Manjoo Dismisses Fraud Allegations in NH Vote. So What?
Salon.com's Farhad Manjoo says he's highly skeptical that Tuesday's New Hampshire Presidential primary was rigged. That conclusion is not a surprise to folks who follow U.S. elections, history and technology. As uncharacteristic as it is for a Salon staffer to side with the Establishment and question the positions taken by activists, Manjoo has almost 100% consistently done so on this topic. With one exception (a big one: the Bush machine's outright thievery of the 2004 election over the real winner, Al Gore), he has dismissed every concern raised about vote fraud through technology.
Manjoo does suggest that the electorate is or should be entitled to more certainty about election results, more transparency. He agrees with vote fraud blogger Brad Friedman who asks simply, "Why can't they just count the damn votes?" But he offers a weak -- though not unreasonable -- argument against the New Hampshire vote rigging charges. In essence, he says that demographic differences between hand-counted paper ballot precincts and optical-scan machine-counted precincts could (and, he seems to say, does) account for the wide discrepancies reported in results between the two.

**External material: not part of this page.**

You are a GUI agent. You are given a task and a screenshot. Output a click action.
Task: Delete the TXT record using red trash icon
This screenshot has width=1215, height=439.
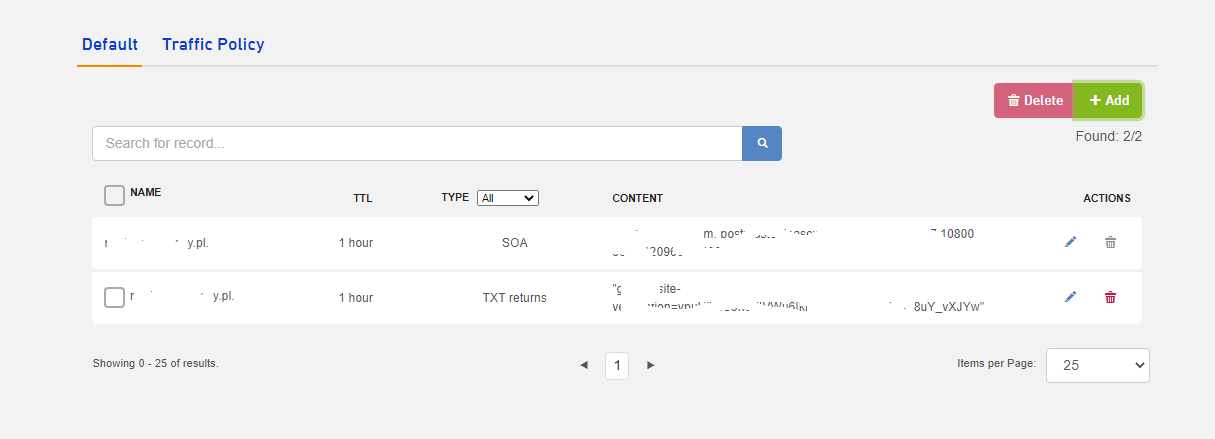click(1110, 297)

That's a plausible explanation but it does not, by its existence or pronouncement, out of hand dismiss the possibility that machine fraud is at the root here.
More troubling for me as I read and assess Manjoo's case, is his flip dismissal of the value of exit polling as an indicator of voter fraud. "Regular readers might know that I've long been skeptical of efforts to use exit polls -- surveys of voters as they leave voting booths -- as a forensic tool to detect fraud," he says. Never mind the fact that -- at the insistence of our country -- international bodies attempting to ensure the honesty and integrity of elections in "less advanced" nations than ours have been using this same technique for quite a number of years. Apparently, what is good enough for Iraq voters is not a useful tool for juding the fairness of American voting.
I can't prove the NH elections were rigged. But neither can anyone else prove that they were fair and honest. And that, at the end of the day, is the troubling truth. Manjoo agrees with that assessment. And he applauds Dennis Kucinich's call for a recount.
As a member of the non-mainstream media, I believe Manjoo would better serve is readers if he would adopt a big more skepticism about official government lines and stories on issues that are so central and vital to our democracy.